468

“For they sow the wind, and they shall reap the whirlwind.” (Hosea 8:7)

“Sowing the wind and reaping the whirlwind,” is a Bible verse from the Book of Hosea, a prophet of Israel. He was warning the people of a coming judgment for foolish behavior. The phrase is a farming illustration.  A farmer sows a seed of corn and reaps an ear of corn, an example of the way one’s actions are amplified in time. Unfortunately, past foolishness can yield a storm of consequences, a lesson we have learned repeatedly in healthcare policy.

WPS, a Medicare Administrative Contractor, has issued a Local Coverage Determination (LCD) which limits the wound types for which a debridement can be billed and the list does not include Diabetic foot ulcers (DFUs). In making this change, WPS cited published studies which failed to show that debridement was clinically useful. Although WPS said they would reconsider if provided scientific evidence, the fact is, this WPS policy is the first stirring of the whirlwind.

In 2007, twelve years ago, the Office of the Inspector General (OIG) published a review of surgical debridement services from 2004. The OIG had seen a dramatic increase in the number of Medicare claims submitted for the surgical debridement of wounds under CPT codes 11040 – 11044. The OIG determined that in 2004, Medicare paid out $188 million for surgical debridement services of which (per their review) 64% did not meet Medicare program requirements. According to the review,  47% of were not actually surgical debridements and 29% did not have enough documentation to support the billed level of service. The OIG warned that they also saw evidence of inappropriate patterns in debridement. For example, one patient had 43 debridements involving muscle within a 9-month period (that’s a muscle debridement every 6.3 days).

The OIG recommended that CMS “strengthen program safeguards” around debridement services. They recommended that CMS instruct MACs to conduct additional medical reviews of surgical debridement services and that CMS either develop a National Coverage Determination for debridement or instruct carriers to develop debridement LCDs. Although the OIG report on debridement is more than a decade old, you can be pretty sure that we reaped the WPS LCD from seeds that were sown a long time ago, identified in the report.

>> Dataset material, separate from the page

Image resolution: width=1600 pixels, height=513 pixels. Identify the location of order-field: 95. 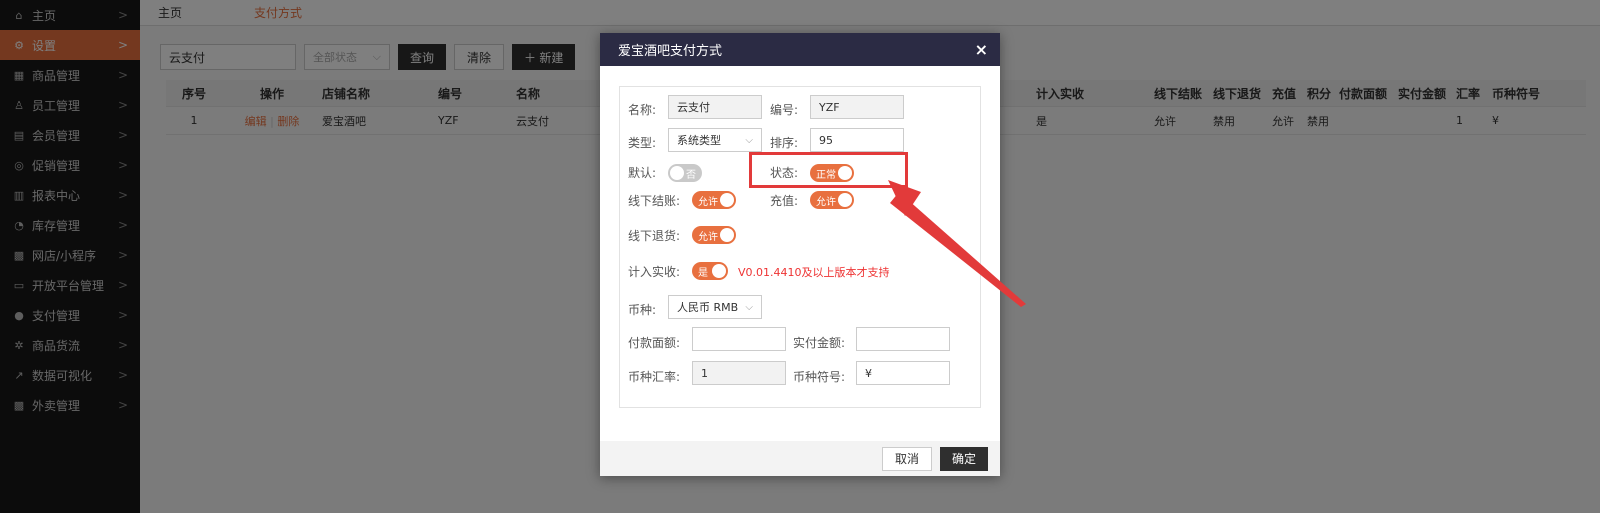
(857, 140).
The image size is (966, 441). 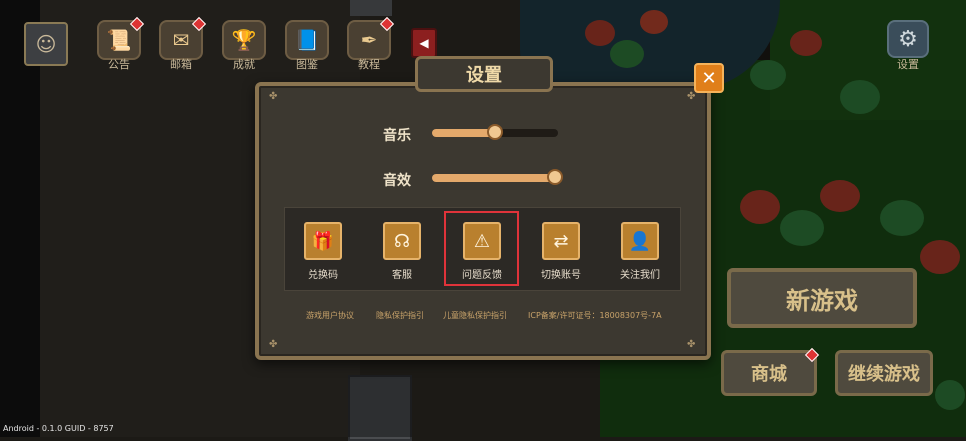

We tried to warn people. In 2008, only a few months after the OIG document was published, the late Dr. Robert Warriner and I put together a presentation on debridement billing compliance. The U.S. Wound Registry (USWR), then only 3 years old, analyzed data on 20,302 patients with wounds. Skin and subcutaneous tissue was the most common level of debridement and accounted for 42% of all debridement services. Regardless of the depth of tissue debrided, the procedures were usually billed about 7 days apart. Dr. Warriner looked at his data on DFUs by Wagner grade  (n= 5,427) and found that full thickness debridement was documented on 6 “grade 0” DFUs (no wound) and 20 partial thickness ulcers. He also found that among wounds with 76-100% granulation (n =4,994), 2.4 % of the debridements were billed at the level of skin and subcutaneous tissue and there were 5 done at the level of bone. This doesn’t mean that charges were fraudulent or that the debridement services were unnecessary, but it does mean the chart would probably not survive an audit.

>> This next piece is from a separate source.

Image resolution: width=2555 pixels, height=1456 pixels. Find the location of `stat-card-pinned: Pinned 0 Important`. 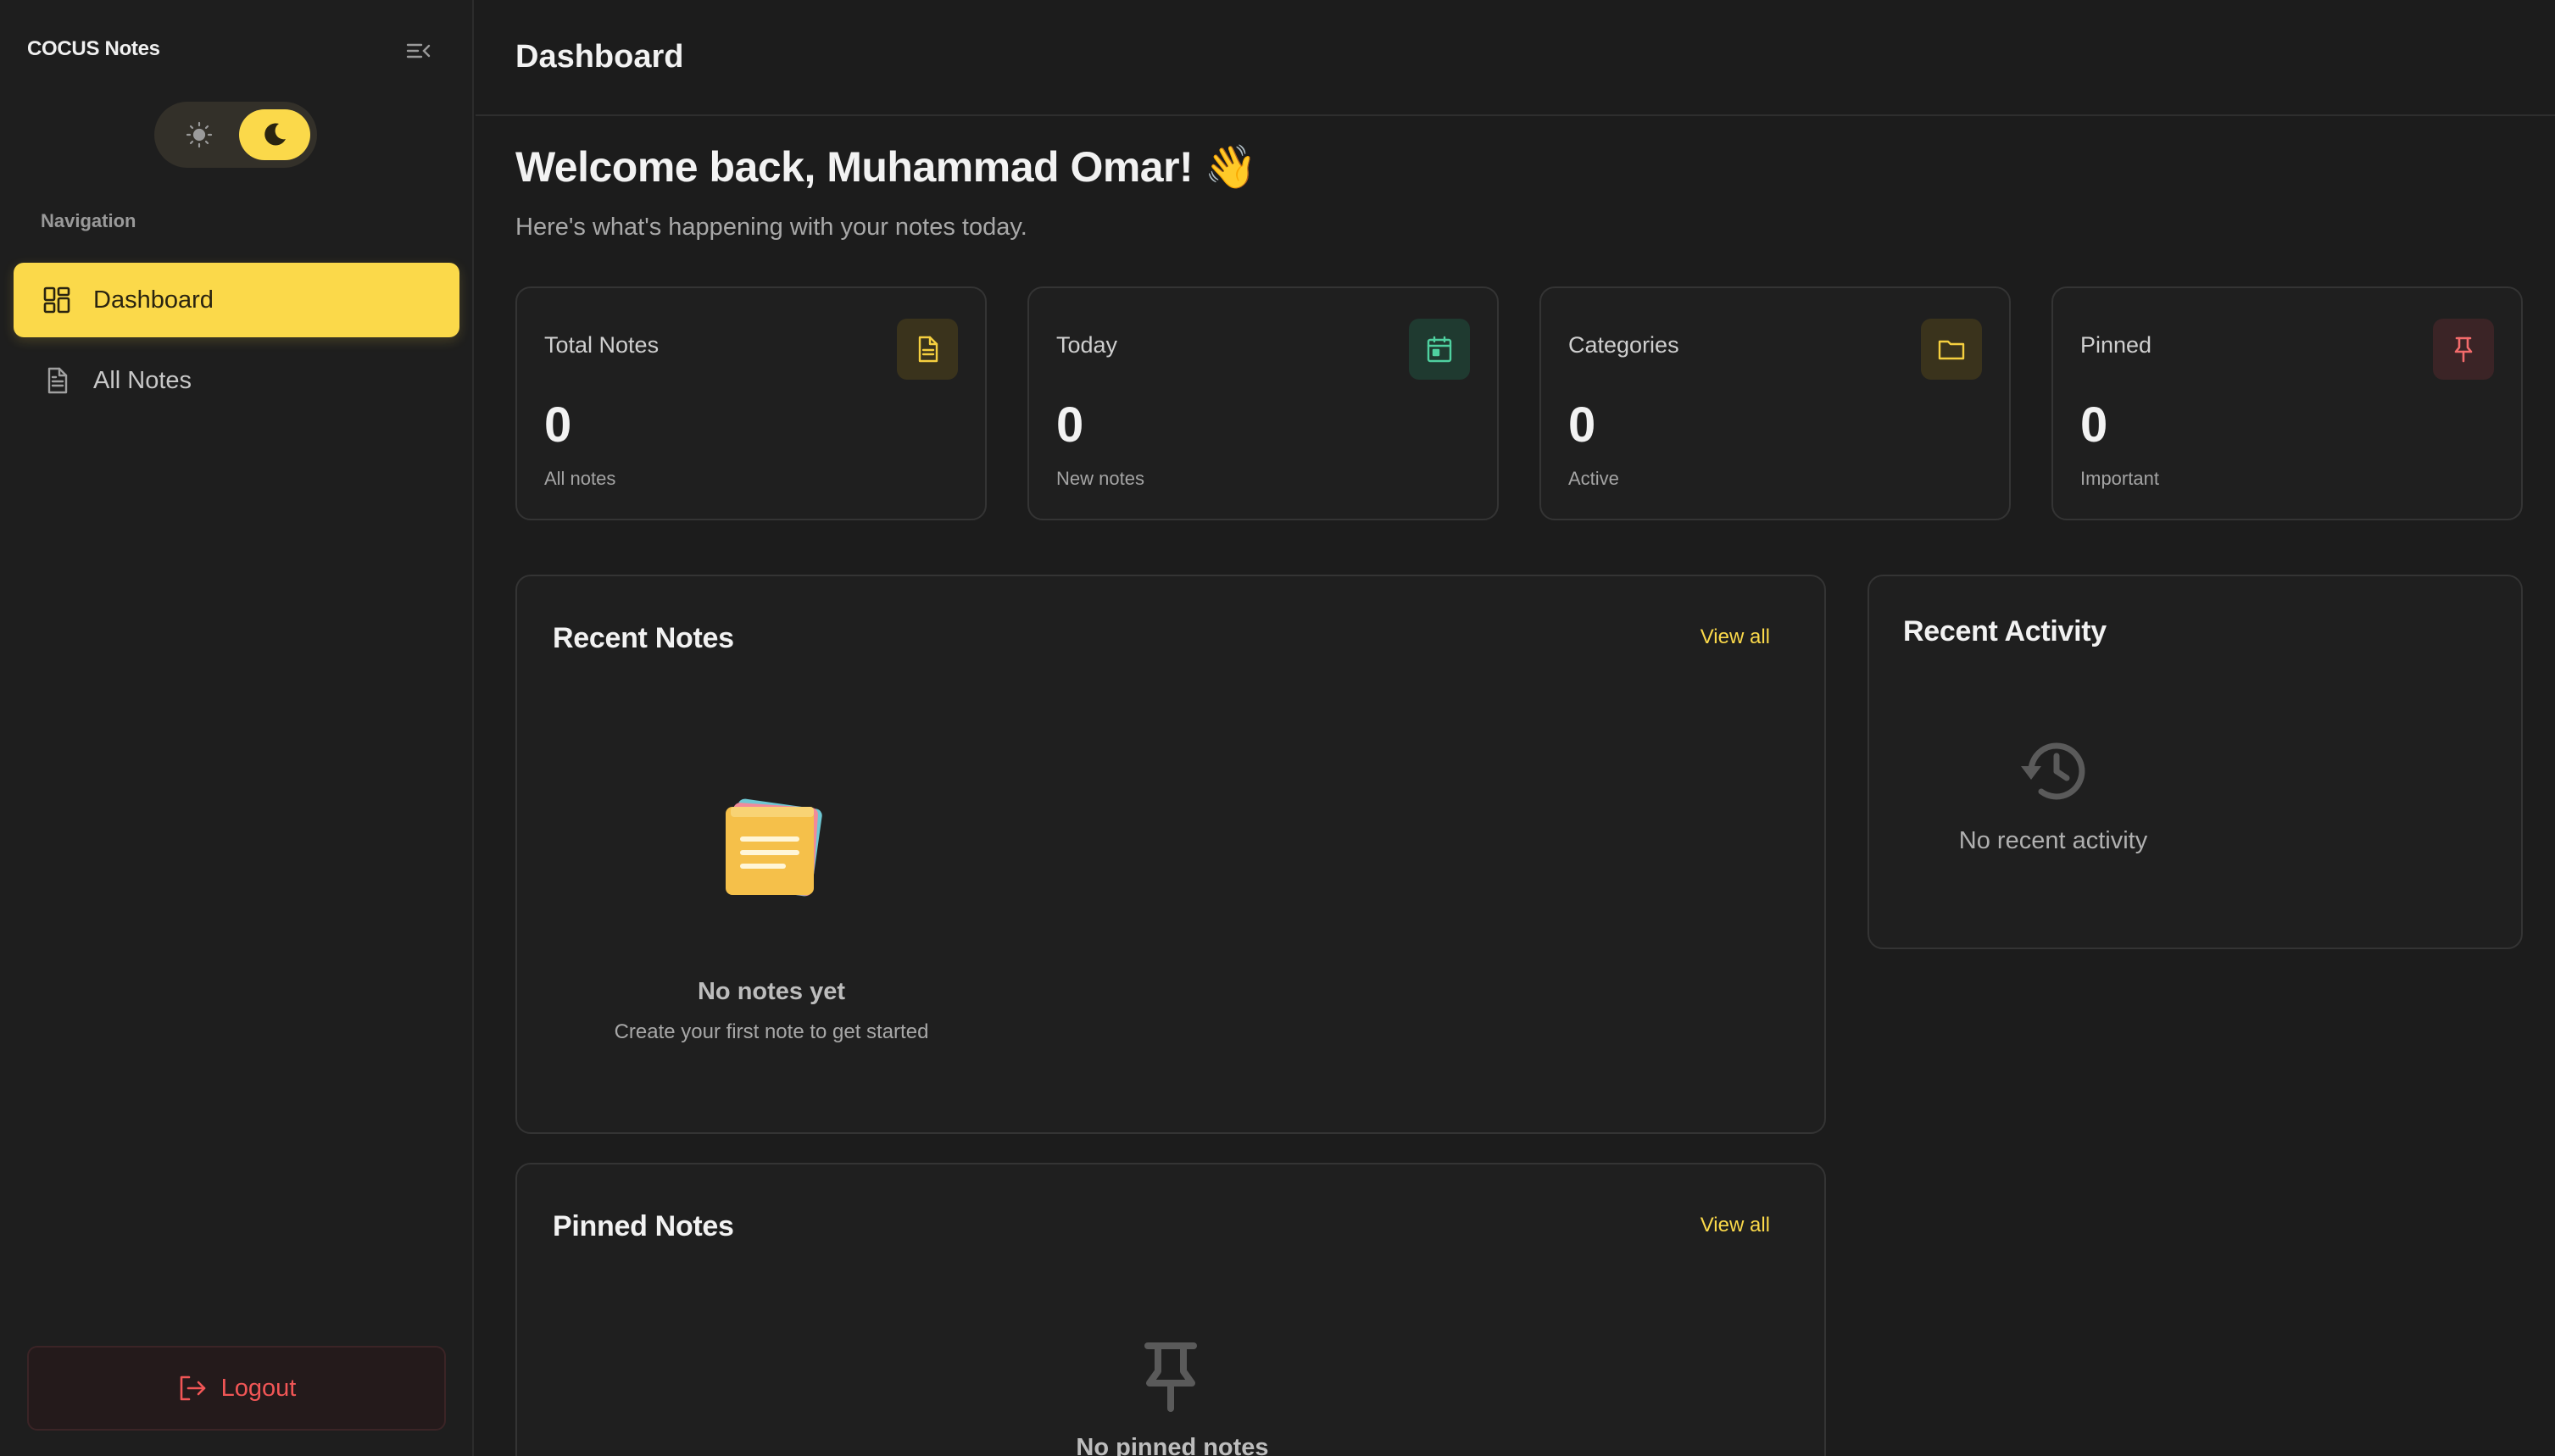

At any rate, a decade ago, everyone was warned about the risks of using weekly subcutaneous debridement as the way to financial success in wound care. No one disputes that wounds need to be cleaned of necrotic debris and biofilm, but that’s not a subcutaneous debridement. It can be true that debridement is a vital part of wound care and also true that wound debridement as it is usually billed, is not.

We are reaping what was sown a decade ago. Get ready  – there’s a big storm coming.